Tout amateur de littérature doit lire Infinite Jest. C’est le message que j’ai choisi de livrer par ce billet. Bon, je fais le malin mais pour être franc, je n’avais jamais entendu parler de David Foster Wallace et de son œuvre avant que mon frère ne m’offre ce livre pour mon anniversaire l’année dernière. Après la lecture d’Infinite Jest, David Foster Wallace rejoint Émile Zola et Don DeLillo parmi mes auteurs préférés.

Cette imposante brique de 1000 pages n’a pas encore été traduite en français. Il faudra donc le lire dans sa version originale. D’ailleurs bonne chance au traducteur qui travaille sur Infinite Jest. David Foster Wallace (appelons le DFW pour faire court) possède en effet la particularité d’user (abuser ?) des abréviations, des surnoms et de l’argot (bostonien en l’occurrence). Il est donc nécessaire d’avoir une certaine aisance avec la langue anglaise pour pleinement apprécier ce roman. Remarquez que ce roman publié en 1996 inclut aussi une certaine dose de français du fait du rôle joué par des groupes séparatistes québécois (le spectre du référendum de 1995 a du hanter DFW) dans l’histoire. Le français de l’auteur reste tout de même très approximatif tel ces Assassins des Fauteuils Rollents (sic). C’est dommage qu’un correcteur de langue française n’ait pas été mis sur le coup.

Pas évident de faire un résumé d’Infinite Jest tant le roman part dans tous les sens. Il m’a fallu environ 100 pages pour me mettre dans le roman et commencer à avoir quelques repères au niveau des principaux personnages et des lieux du roman. Lire Inifinite Jest est donc compliqué mais il est gratifiant de pouvoir en saisir toute la complexité. La narration est très fragmentée en raison du nombre de personnages. Ce tableau (pdf) vous donnera une petite idée des liens entre tous les personnages. Le récit alterne entre trois lieux principaux : l’Académie de Tennis Enfield, la maison Ennet pour alcooliques et dépendants à diverses substances et un piton rocheux dans le désert de l’Arizona. Pour compliquer la tâche du lecteur, David Foster Wallace a mis des pans entiers du récit dans les notes en fin de roman. Elles font partie intégrante de l’œuvre. Par exemple, le sort réservé à l’un des personnages secondaires les plus importants, Michael Pemulis, n’est mentionné que dans les notes.
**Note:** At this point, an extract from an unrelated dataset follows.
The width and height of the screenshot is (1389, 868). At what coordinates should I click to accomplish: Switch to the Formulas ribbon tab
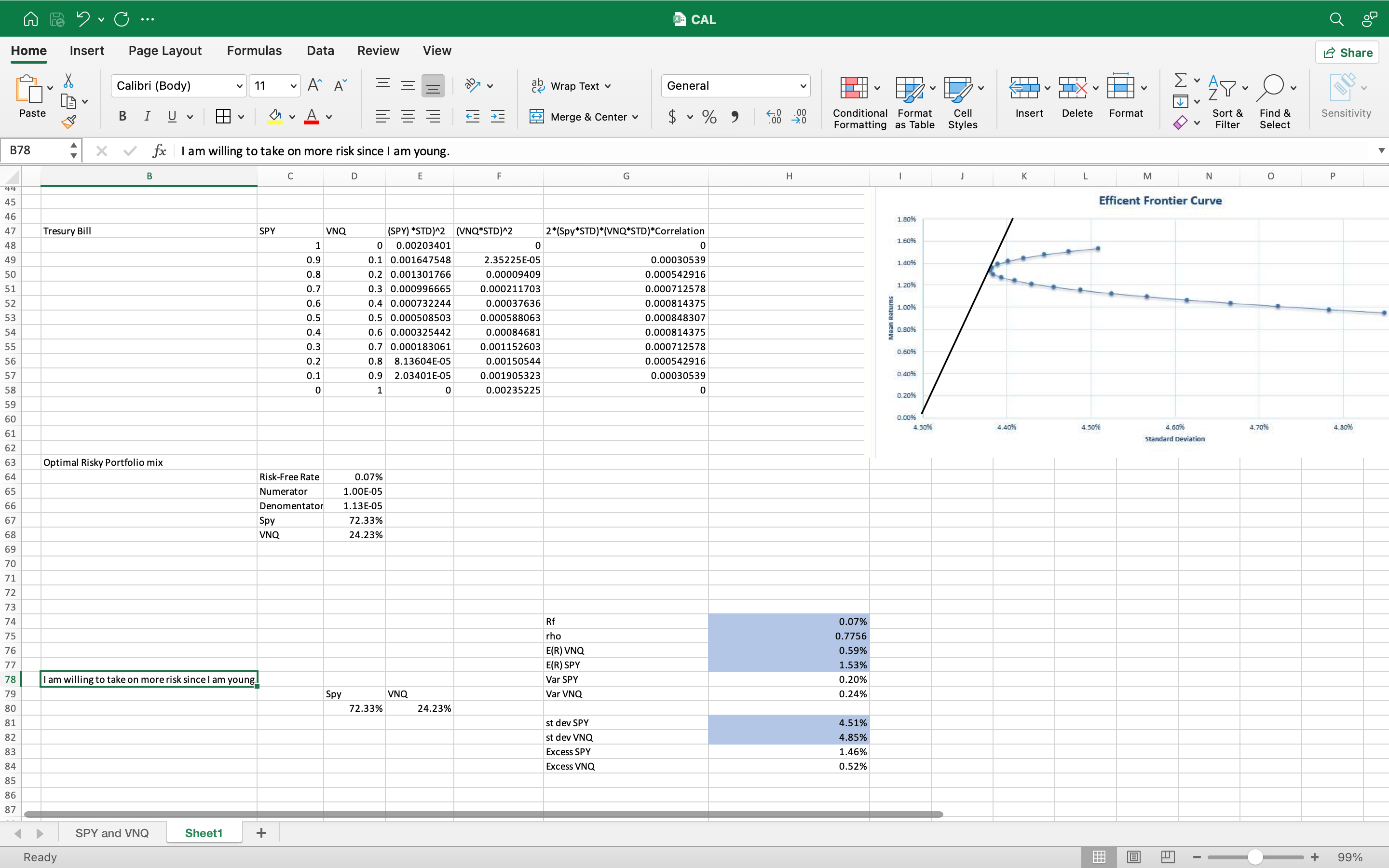coord(254,51)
David Foster Wallace est un véritable créateur. Il crée un univers complet jusque dans ses moindres détails. Infinite Jest prend des allures de roman de science fiction ou tout du moins de roman d’anticipation. En effet,  l »action se passe à une époque pas très éloignée de la nôtre dans le futur alors que les États-Unis, le Canada et le Mexique forment un entité politique unique (l’ONAN : Organisation of North-American Nations qui donne à DFW l’occasion de produire le savoureux néologisme qui résume le système politique ainsi mis en place : ONANism) et que chaque année est sponsorisée par le produit d’une grande marque (Burger King, Depend, Maytag entre autres). Mais il va aussi jusqu’à présenter l’ensemble de l’œuvre du personnage le plus important (décédé mais central), Jim Incandenza, un obscur cinéaste. DFW aurait pu s’en tenir à mentionner quelques unes de ses créations mais non, il met la liste de tout ce que le personnage a créé par ordre chronologique. Je vois donc DFW comme un maniaque des détails. Et on se rend compte que rien n’est innocent dans ce qui est livré au lecteur. Tout a son importance. S’il n’avait pas été écrivain, DFW aurait été un bâtisseur de cathédrales mais à ceci près qu’il aurait à lui seul cumulés les rôles de l’architecte de l’ensemble colossal et du tailleur de pierre qui cisèle les moindres détails que personne ne verra jamais sur les gargouilles .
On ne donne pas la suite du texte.